Publié le 16 Apr 2020 - 01:27
UTILISATION DU RNU DANS LES PROGRAMMES DE L’ETAT

Entre enfants gâtés et oubliés de la République

 

Bénéficiaires, depuis des années, de certaines politiques comme les bourses de sécurité familiale, la Couverture maladie universelle, etc., les ménages sénégalais figurant dans le RNU (Registre national unique) vont encore profiter des programmes de l’Etat, dans le cadre de la lutte contre la pandémie de la Covid-19, indépendamment de leur statut d’impacté ou non. Pendant ce temps, regrettent certains spécialistes, des milliers de ménages, directement affectés par la crise actuelle, risquent d’être laissés en rade.

 

Des pans entiers de l’économie à terre. D’autres en voie de l’être. Des milliers de pères de famille plongés, de manière brutale, dans un chômage à durée indéterminée. L’heure est grave pour certains ménages sénégalais. Afin de leur venir en aide, l’Etat a dégagé beaucoup de milliards de francs CFA, dont 69, rien que pour l’achat des vivres. Déjà, une multitude de questions se pose quant à l’efficacité et la transparence de cette distribution de l’aide alimentaire. En attendant que la distribution soit effective, des experts contestent le choix du Registre national unique (RNU) comme critère de sélection d’une grande partie des bénéficiaires. Evaluateur de programmes publics, ancien enseignant à l’Esea (Ex Enea) désormais établi au Canada, Bassirou Bèye explique : ‘’Ce critère n’est pas du tout fiable.

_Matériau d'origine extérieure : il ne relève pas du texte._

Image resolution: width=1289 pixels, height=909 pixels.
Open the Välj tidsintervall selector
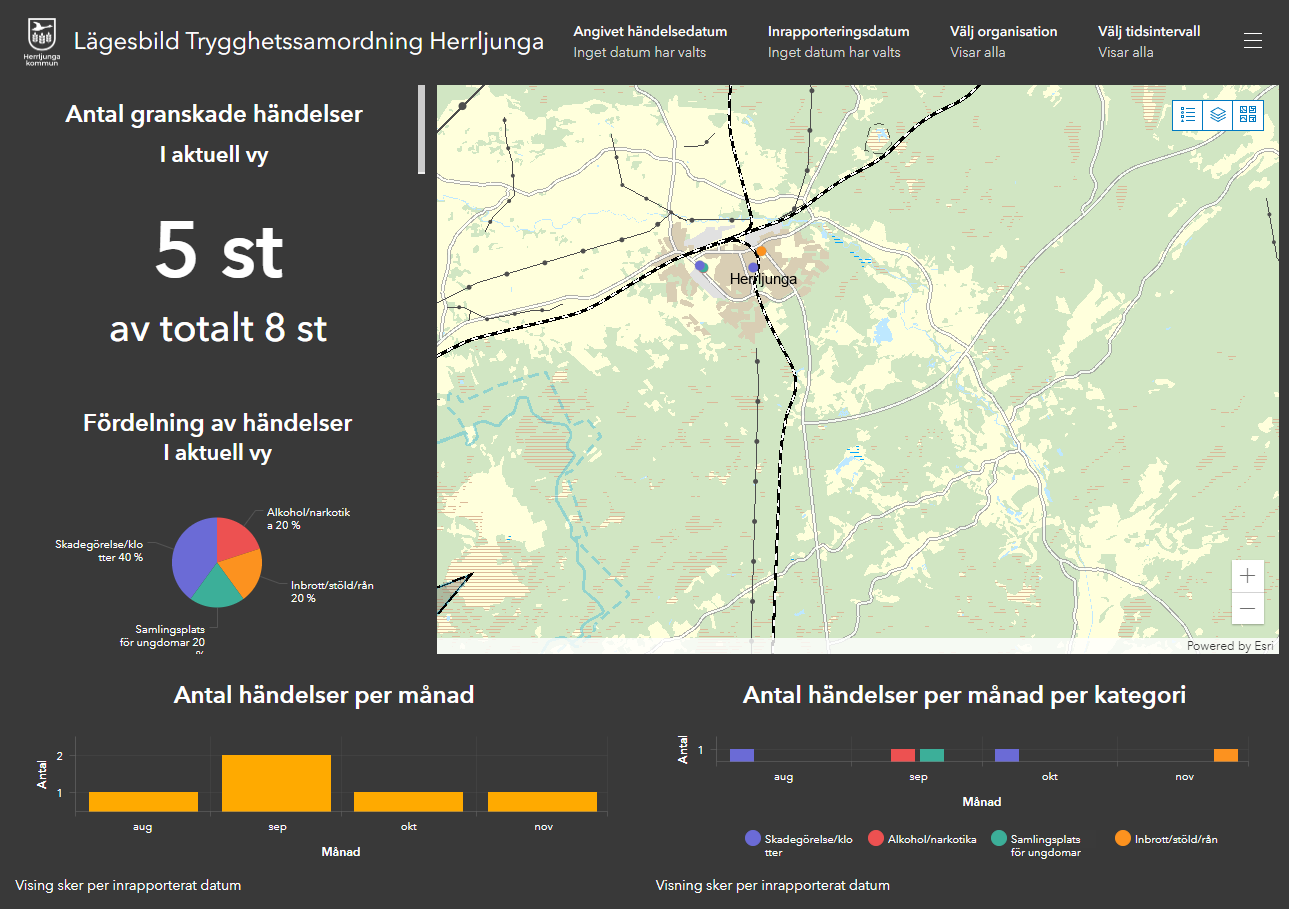[1148, 40]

Avec les travaux que j’ai effectués sur le RNU, j’ai constaté beaucoup de biais de précision. D’une part, il y a beaucoup de ménages fictifs dans cette base. D’autre part, sur le terrain, vous allez constater qu’il y a des ménages dits vulnérables sur ce fondement, mais qui ne le sont pas en réalité… Voilà pourquoi je suis de ceux qui pensent que ce RNU ne devait pas être utilisé. Surtout dans le cadre de cette lutte contre les effets de la Covid-19.’’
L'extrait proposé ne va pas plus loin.